## [Your instructions]
Below are the entries. Transcribe exactly the lines from the one with "Click the 技术规格" through the one with "Click record icon", ends included, and leave out all others.

- - - - -

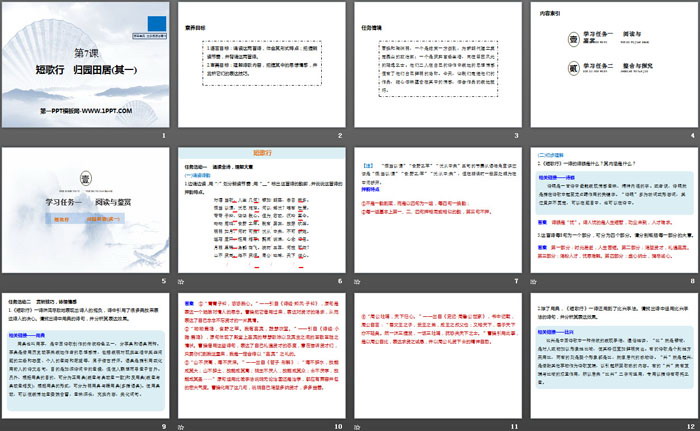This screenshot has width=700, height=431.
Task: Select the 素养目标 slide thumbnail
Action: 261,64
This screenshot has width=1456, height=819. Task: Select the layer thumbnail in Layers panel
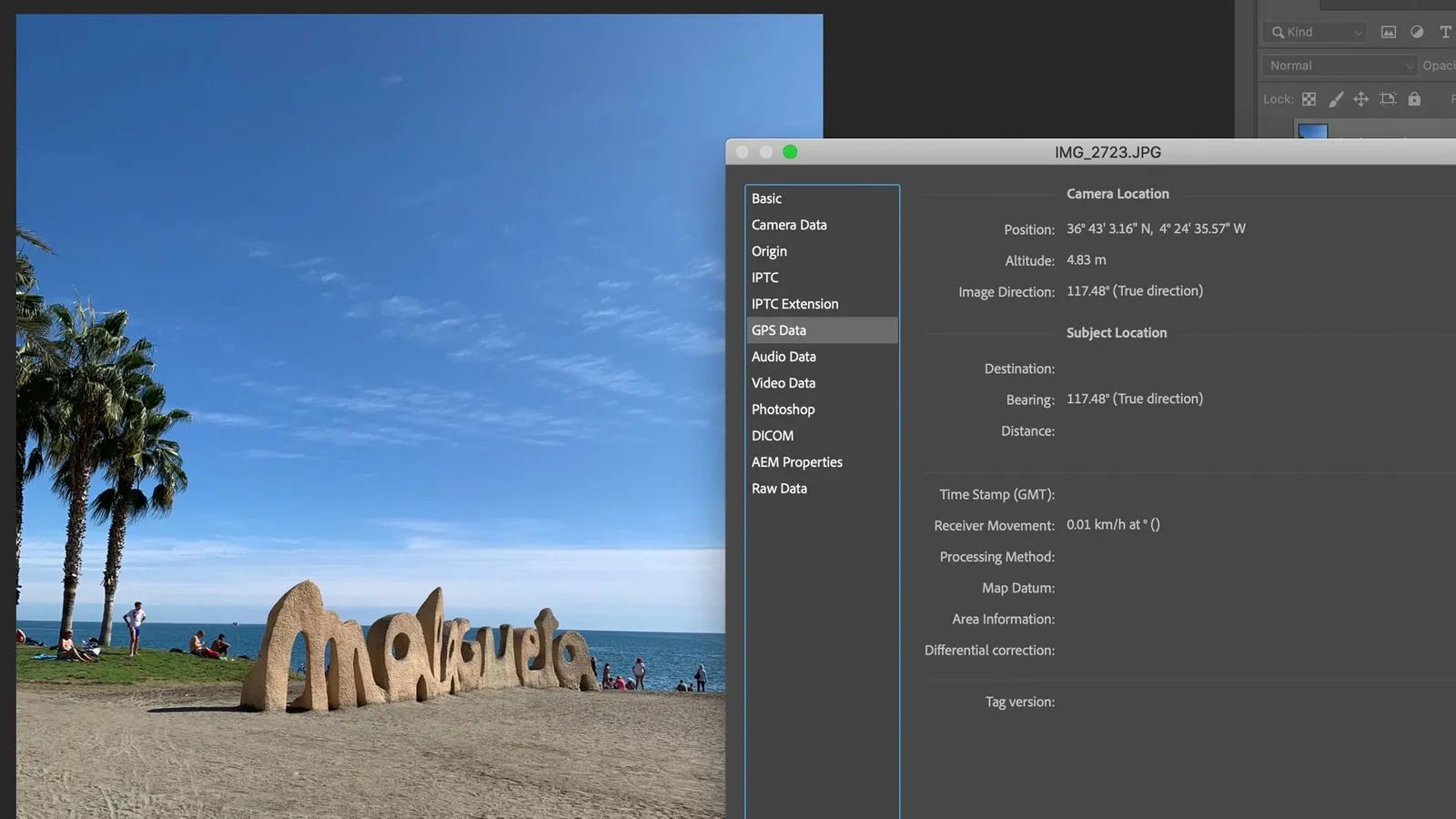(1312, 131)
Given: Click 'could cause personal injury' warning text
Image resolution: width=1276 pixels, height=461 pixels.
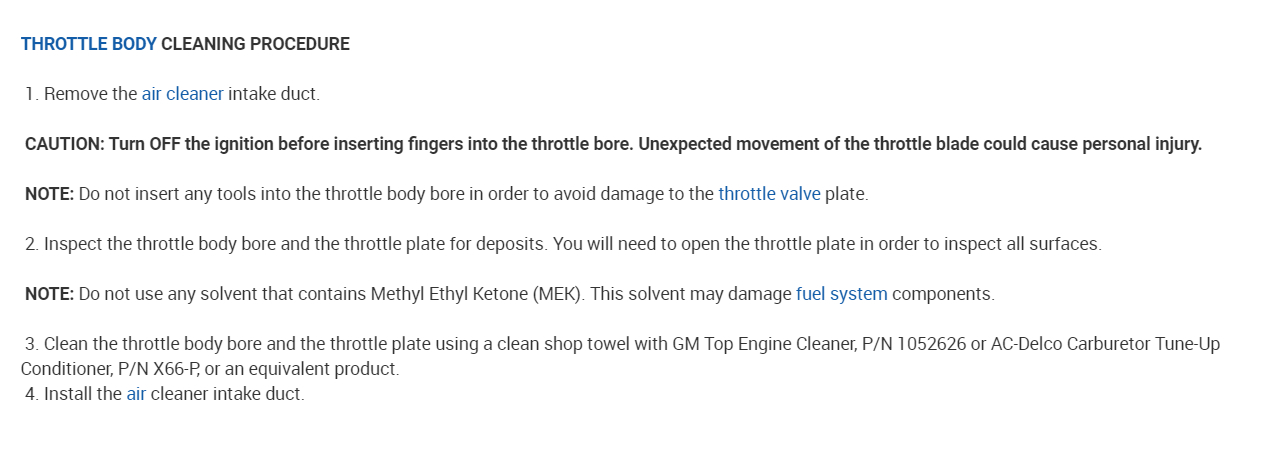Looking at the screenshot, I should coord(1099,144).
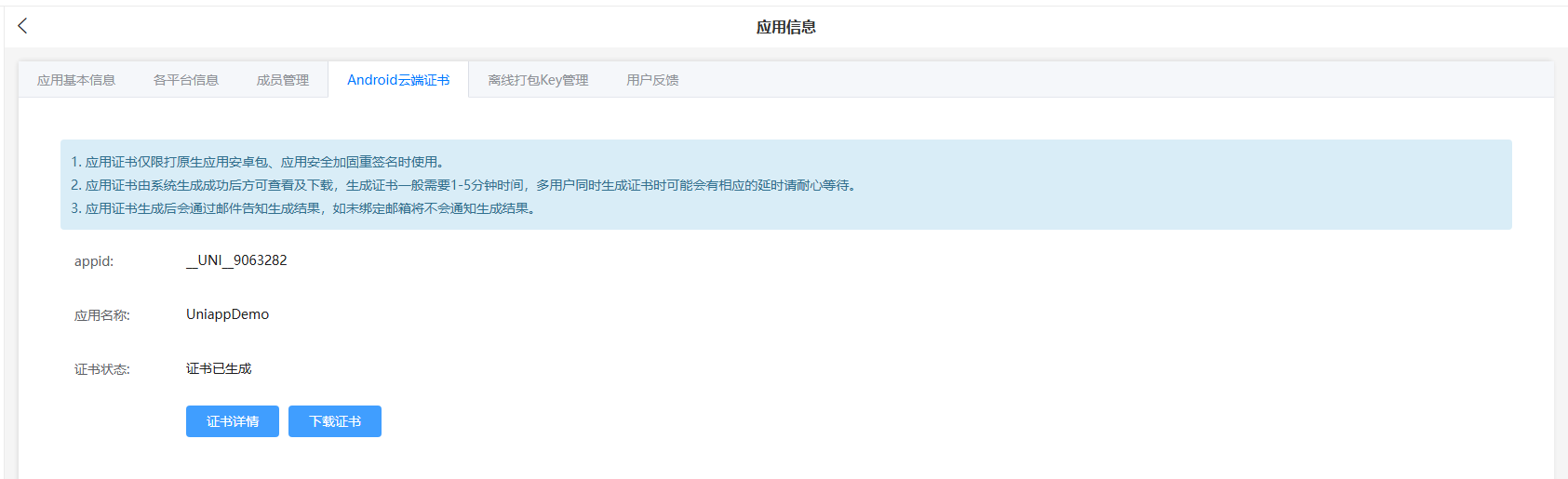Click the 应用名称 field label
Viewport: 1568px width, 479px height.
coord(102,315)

- - - - -

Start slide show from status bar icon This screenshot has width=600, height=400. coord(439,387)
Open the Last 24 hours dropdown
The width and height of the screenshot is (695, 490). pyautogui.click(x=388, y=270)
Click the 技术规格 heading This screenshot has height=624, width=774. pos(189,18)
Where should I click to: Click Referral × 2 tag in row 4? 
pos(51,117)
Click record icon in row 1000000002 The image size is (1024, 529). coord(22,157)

- - - - -

## [Response]
Click the 技术规格 heading This screenshot has height=624, width=774. pos(189,18)
Where should I click to: Click Referral × 2 tag in row 4? 
pos(51,117)
Click record icon in row 1000000002 The image size is (1024, 529). coord(22,157)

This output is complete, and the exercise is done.